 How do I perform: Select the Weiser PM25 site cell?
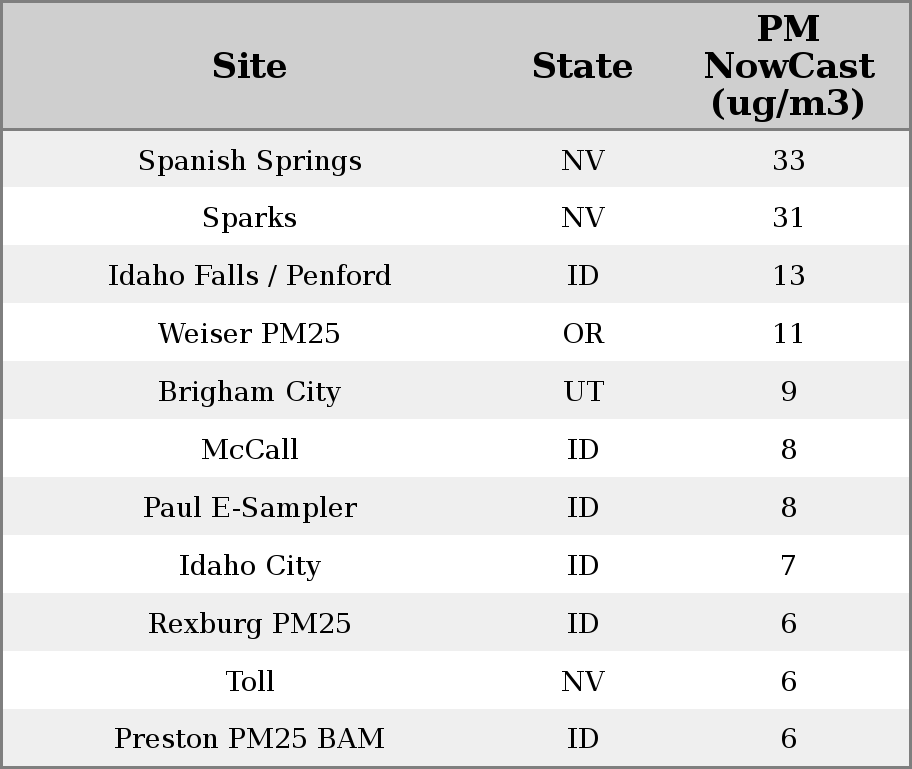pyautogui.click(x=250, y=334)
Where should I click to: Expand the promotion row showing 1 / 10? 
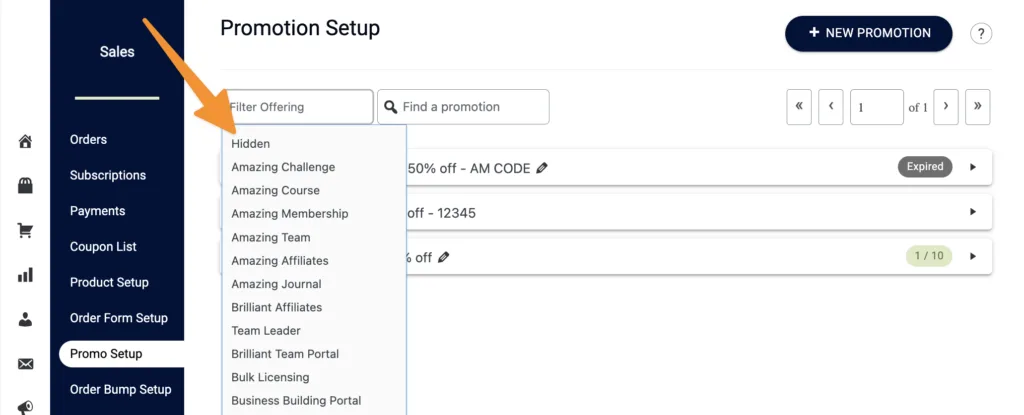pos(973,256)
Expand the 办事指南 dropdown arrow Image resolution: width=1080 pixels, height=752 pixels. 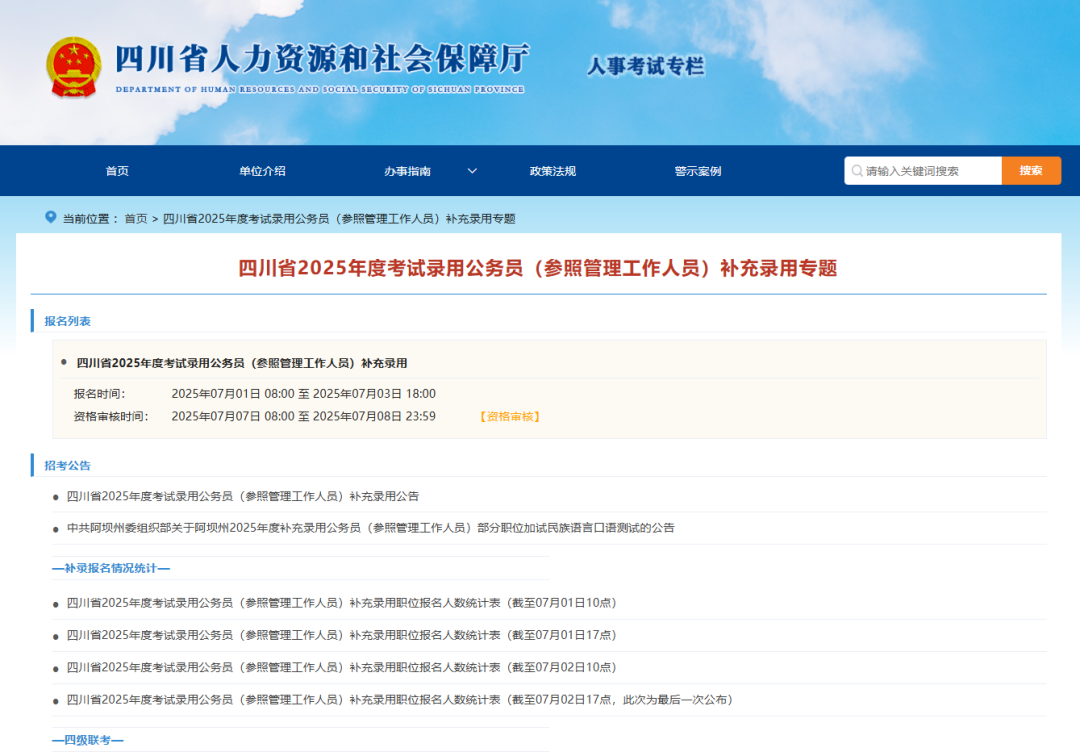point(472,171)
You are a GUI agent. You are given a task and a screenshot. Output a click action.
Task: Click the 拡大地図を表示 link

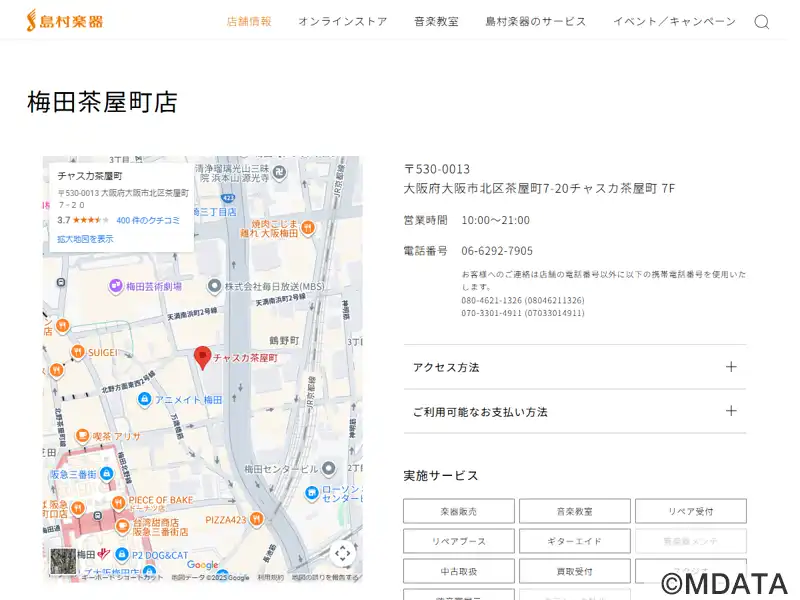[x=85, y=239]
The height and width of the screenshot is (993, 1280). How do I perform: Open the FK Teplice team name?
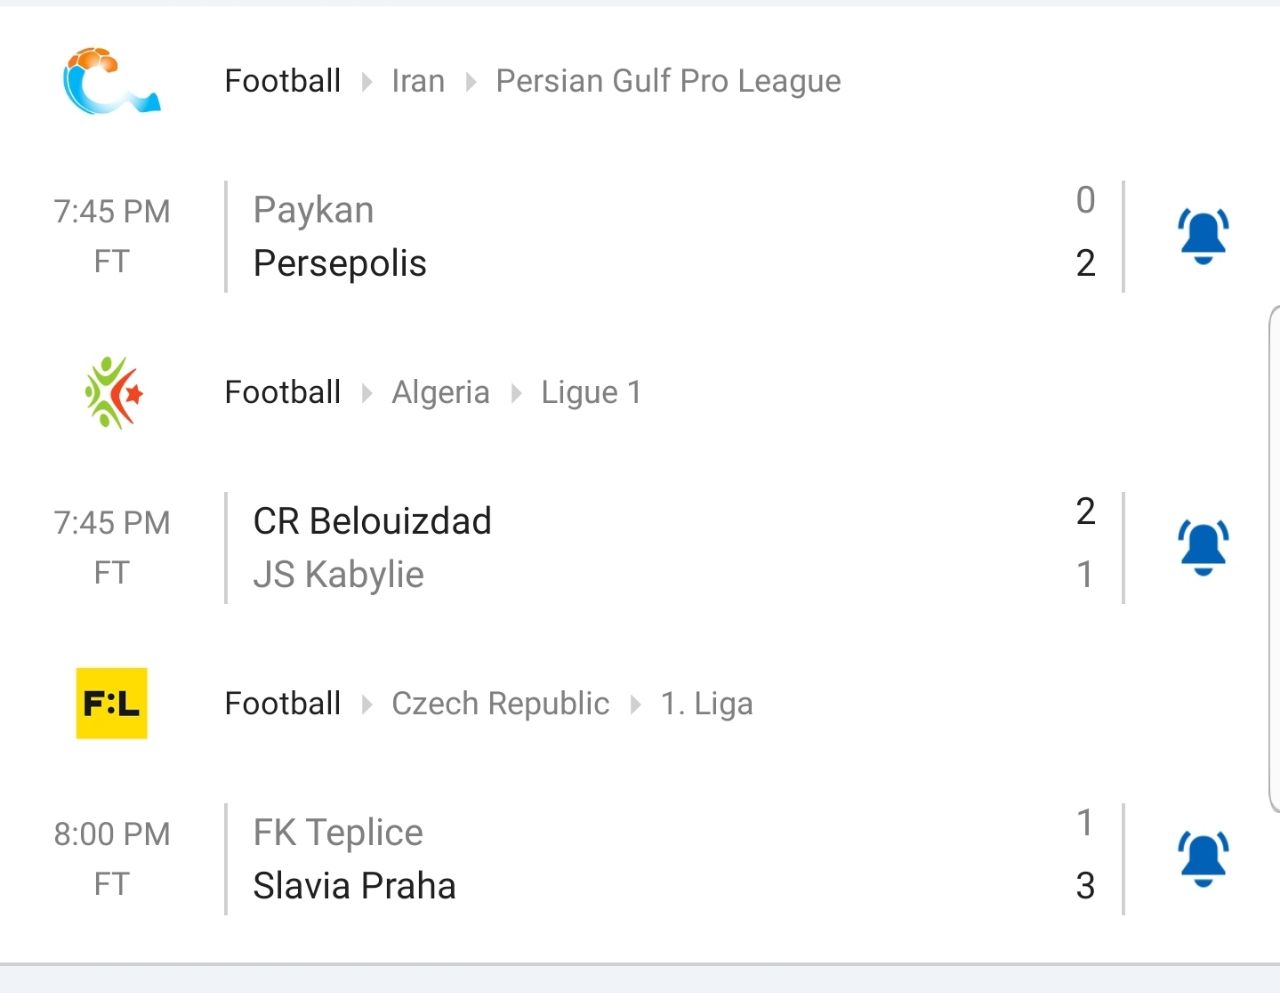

----------------

*WHAT IS BEING ASKED*: Search the entries above for "screenshot". Return every line that has it.

*TASK OUTPUT*:
You are a GUI agent. You are given a task and a screenshot. Output a click action.
The height and width of the screenshot is (993, 1280). How do I perform: Open the FK Teplice team name?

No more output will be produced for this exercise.